Before Question Period today, NDP MP John Rafferty rose with his impression of a government backbencher.
“Mr. Speaker, I join my colleagues back in this place after a long summer of catching up with constituents in my riding of Thunder Bay-Rainy River, and I am certain they heard the same message from their constituents that I heard from mine,” he said. “The message is: Go back to Ottawa, help fix the economy and make Parliament work.”
Conservative MPs clapped and thumped their desks with approval.
Strange then that Mr. Layton was treated so poorly when, awhile later, he rose to question the government side.

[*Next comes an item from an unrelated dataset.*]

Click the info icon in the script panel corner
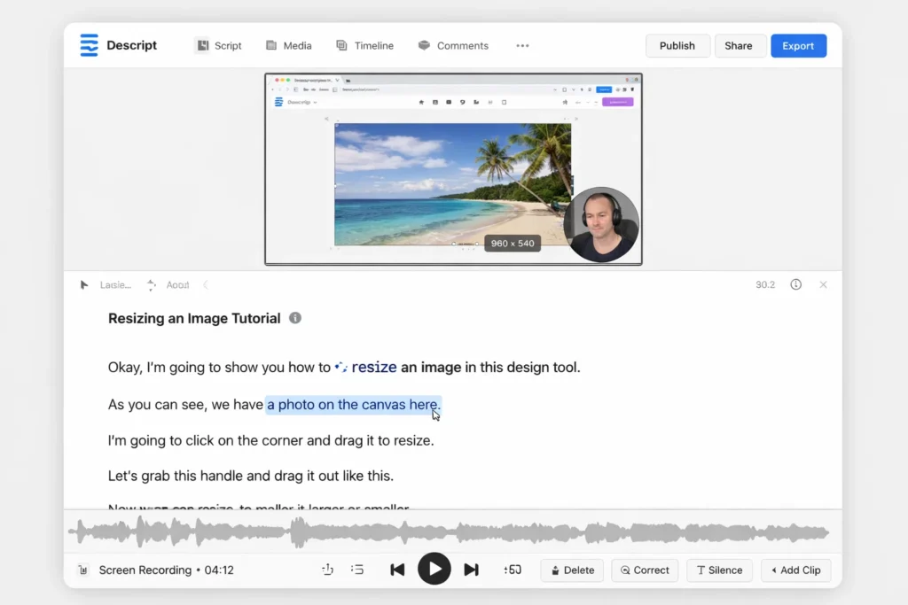The width and height of the screenshot is (908, 605). click(795, 284)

“Mr. Speaker, despite what the Prime Minister used to say about taxes, he has a finance minister who confirmed last week that he is proposing a $19 billion payroll tax increase on workers and businesses,” the NDP leader reported. “The Canadian Federation of Independent Business has come out strongly against this job-killing initiative. Let me ask the finance minister, why would he want to bring forward a huge tax increase on the backs of Canadian families and Canadian businesses at this time, or any time for that matter?”
For whatever reason, John Baird rose to take this one. “Mr. Speaker, I have been fortunate to be elected five times to the provincial legislature and here. I have served for 14 and a half years and I never thought I would see a day in my life when the leader of the NDP would stand in this place and complain about high taxes,” he cried. “Where has he been? It is this government which has been cutting taxes, this government which has cut the GST by two points. The leader of the NDP and the NDP voted against it. This government cut income taxes. The leader of the NDP and the NDP voted against it. Every time this government and the Conservative Party stands up to vote against taxes we are opposed by the NDP. Shame on him and shame on their party.”
Twice more Mr. Layton stood to hector the Conservatives, twice more Mr. Baird heaped shame on the man who would seem to now be willing to help Mr. Baird stay in office awhile longer.
Out in the foyer, the NDP leader was being pestered to explain himself, the press gallery apparently struggling to grasp this new normal. Of course, Mr. Layton’s new position is only irrational if you consider his previous position to have been rational. As it probably wasn’t, his position now likely makes perfect sense.
No matter though, news was breaking and opposition MPs were arriving at the microphones to express their shock and outrage. Seems that government aid packages sent to remote native communities in Manitoba to help those communities prepare for any H1N1 flu outbreaks included body bags. Seems some found that a tad offensive.
The good news: the business of Parliament seems sure to go on for some time yet. The bad news: well, see the good news.
The Stats. The economy and taxation, eight questions each. Employment and crime, four questions each. Trade, three questions. Forestry, medical isotopes and food, two questions each.